··· DATA ROWS

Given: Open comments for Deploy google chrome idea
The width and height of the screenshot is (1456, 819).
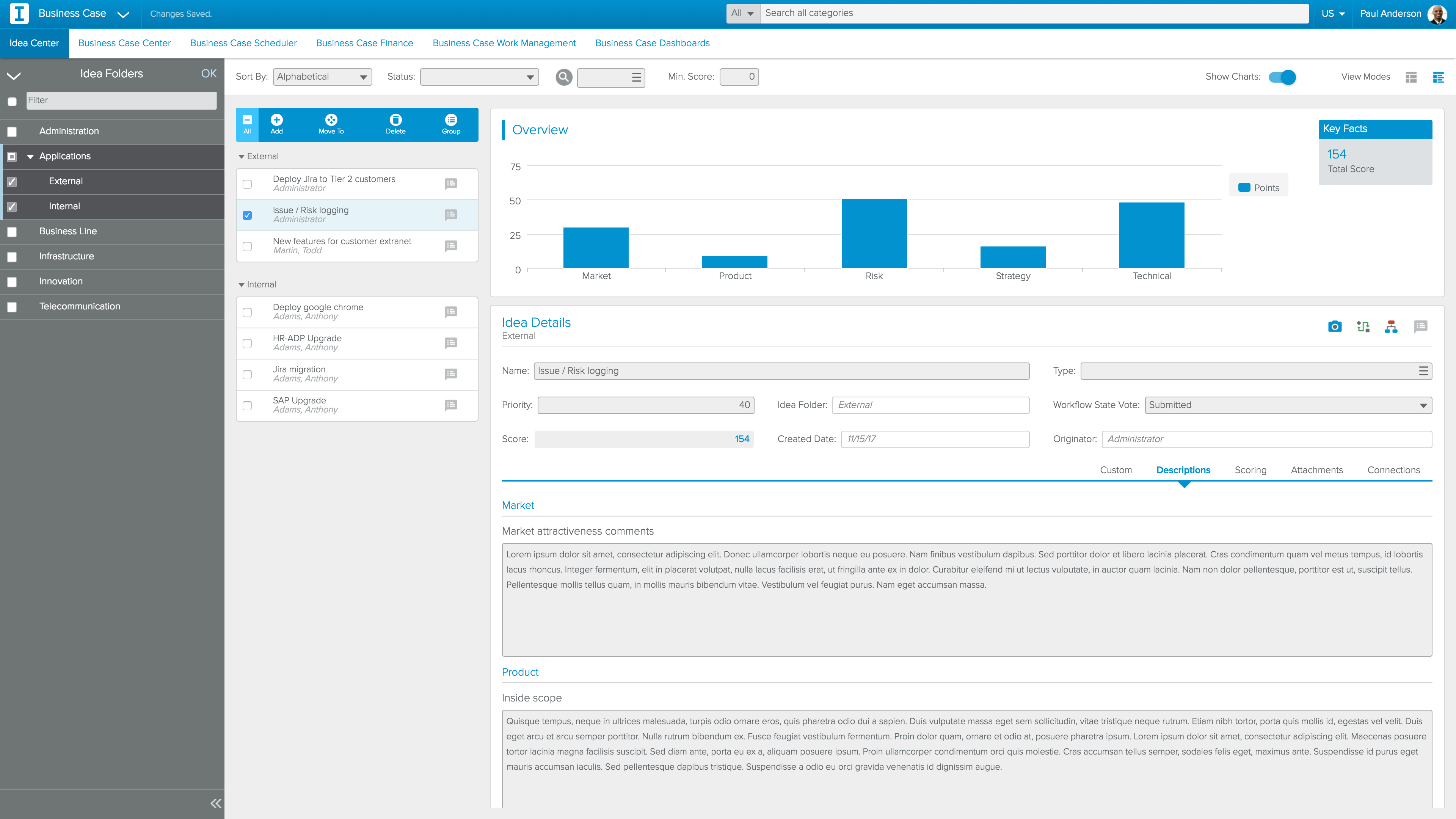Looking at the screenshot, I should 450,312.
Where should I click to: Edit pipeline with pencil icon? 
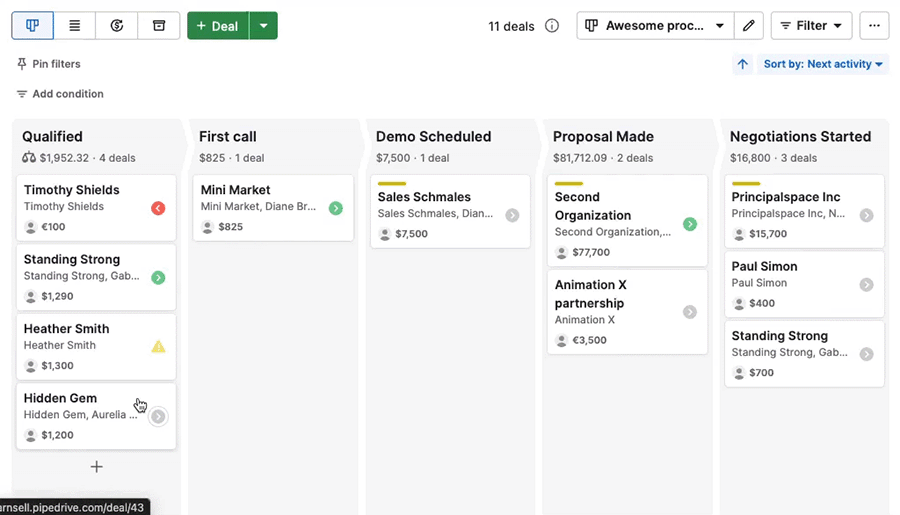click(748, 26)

······

**EXERCISE INSTRUCTIONS:** Can you rewrite all the records above, swapping "pipeline" for "workflow" and leaving everything else unchanged? Leave the pictures out of your answer.

**THE RESPONSE:**
Given: Open comments for Deploy google chrome idea
The width and height of the screenshot is (1456, 819).
Looking at the screenshot, I should 450,312.
Where should I click to: Edit workflow with pencil icon? 
click(748, 26)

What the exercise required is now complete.